What is membrane protein?
Membrane proteins are proteins that interact with biological membranes. They are targets of over 50% of all modern medicinal drugs. It is estimated that 20–30% of all genes in most genomes encode membrane proteins.
The function of membrane protein varies.
As their name suggests, membrane proteins are anchored in membranes. Each of them, however has a specific function, and that function often requires them to extend beyond the membrane. Some membrane proteins sit on the surface. Others are anchored in the membrane and have pieces (called domains) on one or both sides of it.
Proteins with extracellular areas (which means they’re outside the cell) typically contain cell-to-cell correspondences or associations. Proteins that stand fundamentally inside a membrane usually form channels or pores to help particles cross the membrane. Proteins with cytosolic areas (which means they’re inside the cell) have the most extensive scope of capacity. For example, they can be anchors for cytoskeletal (cell skeleton) proteins or involved with intracellular signaling.
Membrane receptor proteins relay signals between the cell’s internal and external environments. Transport proteins move molecules and ions across the membrane. They can be categorized according to the Transporter Classification database. Membrane enzymes may have many activities, such as oxidoreductase, transferase or hydrolase. Cell adhesion molecules allow cells to identify each other and interact, proteins involved in immune response, for instance.
Types and Structures of Membrane Protein
The structure of membrane proteins can always tell their function, which, in return explains the way we group the type of membrane protein.
Peripheral Membrane Protein
Peripheral membrane protein usually attaches to integral membrane proteins, or penetrates the peripheral regions of the lipid bilayer. The regulatory protein subunits of many ion channels and transmembrane receptors, for example, may be defined as peripheral membrane proteins. Copmared with integral membrane protein, peripheral membrane protein tends to collect in the water-soluble component, or fraction, of all the proteins extracted during a protein purification procedure. Proteins with GPI anchors are an exception to this rule and can have purification properties similar to that of integral membrane proteins.
Integral Membrane Protein
Integral or intrinsic membrane protein has one or more domains that are embedded in the membrane. The embedded regions are made of amino acids with hydrophobic side chains. As such, they want to be snuggled up with the hydrophobic part of the membrane. This anchors the protein in the membrane. Integral membrane proteins can have hydrophilic domains that extend into the extracellular or intracellular aqueous environment. Most have both and are, therefore, called transmembrane proteins.

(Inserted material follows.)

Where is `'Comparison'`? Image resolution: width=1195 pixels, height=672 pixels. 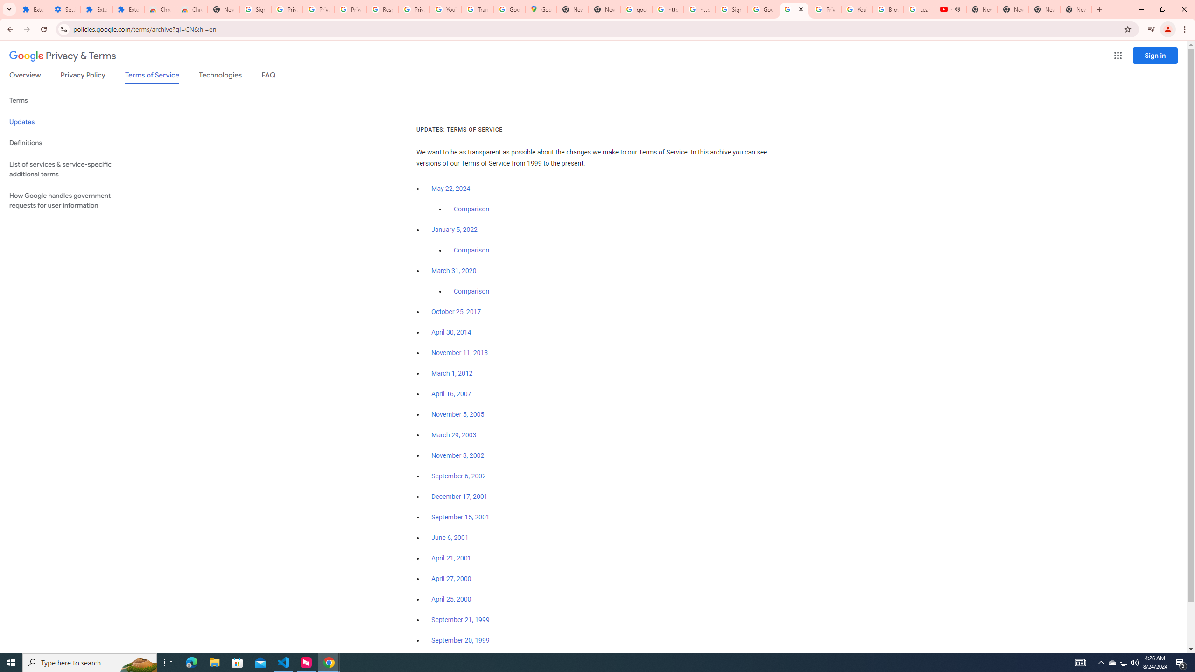
'Comparison' is located at coordinates (470, 291).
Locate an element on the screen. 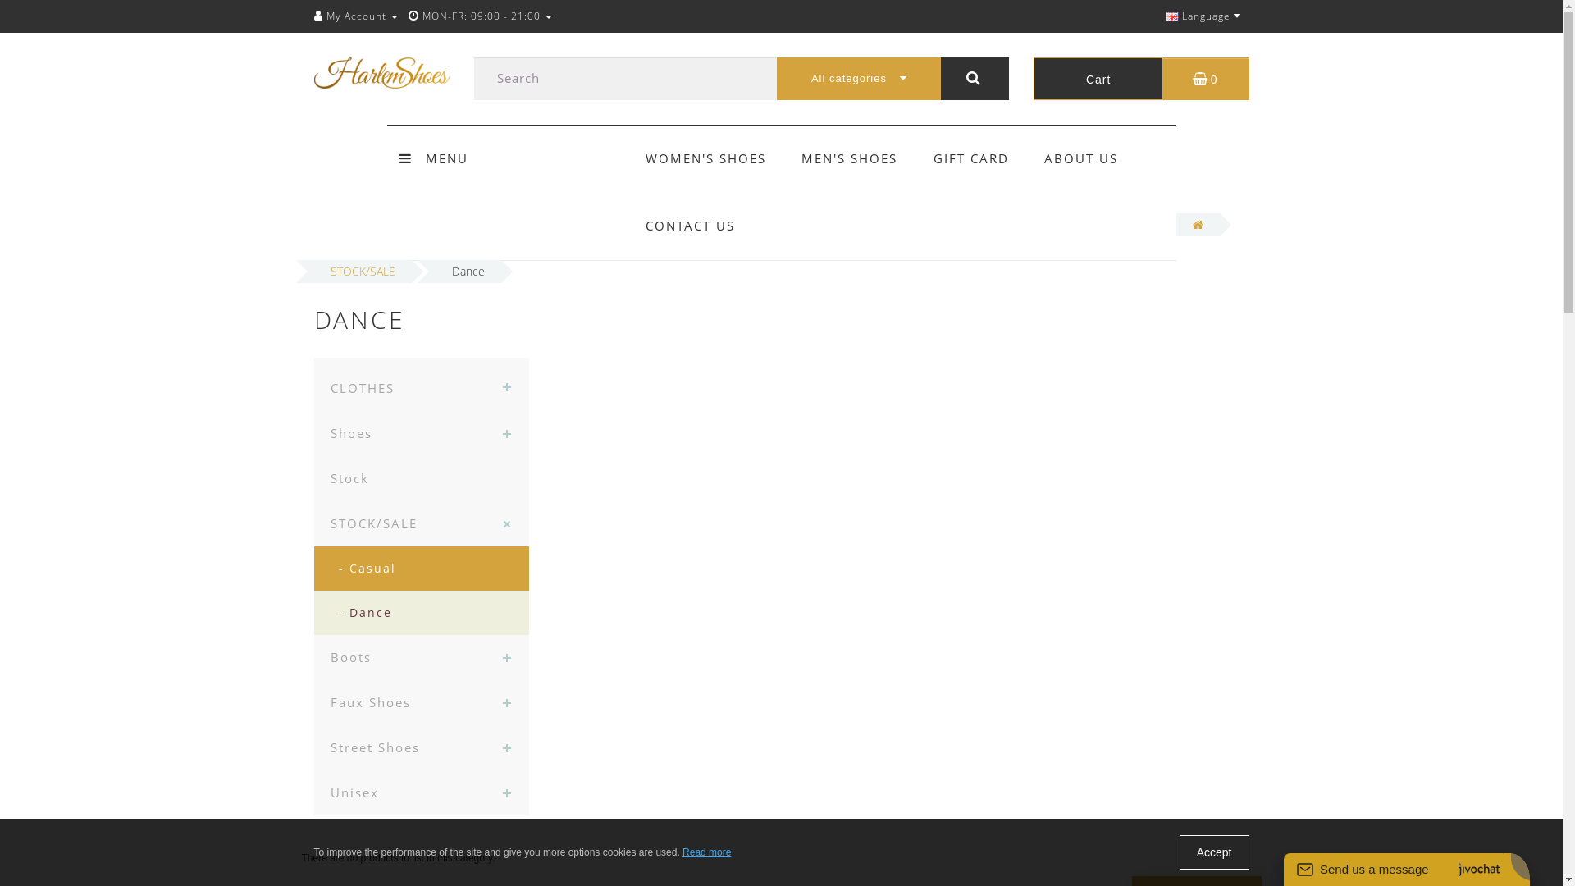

Polypeptide toxin and many antibacterial peptide, such as colicin or hemolysin, and certain proteins involved in apoptosis, are sometimes considered a separate category. These proteins are water-soluble but can aggregate and associate irreversibly with the lipid bilayer and become reversibly or irreversibly membrane-associated.
Because of the important role membrane protein plays in the biological world, more and more institutes as well as industries are doing research on it, Creative Biolabs, for instance. Like other leading biotech related service provider, Creative Biolabs is devoting increasing time and effort to this field, so as to offer researches the most reliable service in deeper study of membrane protein.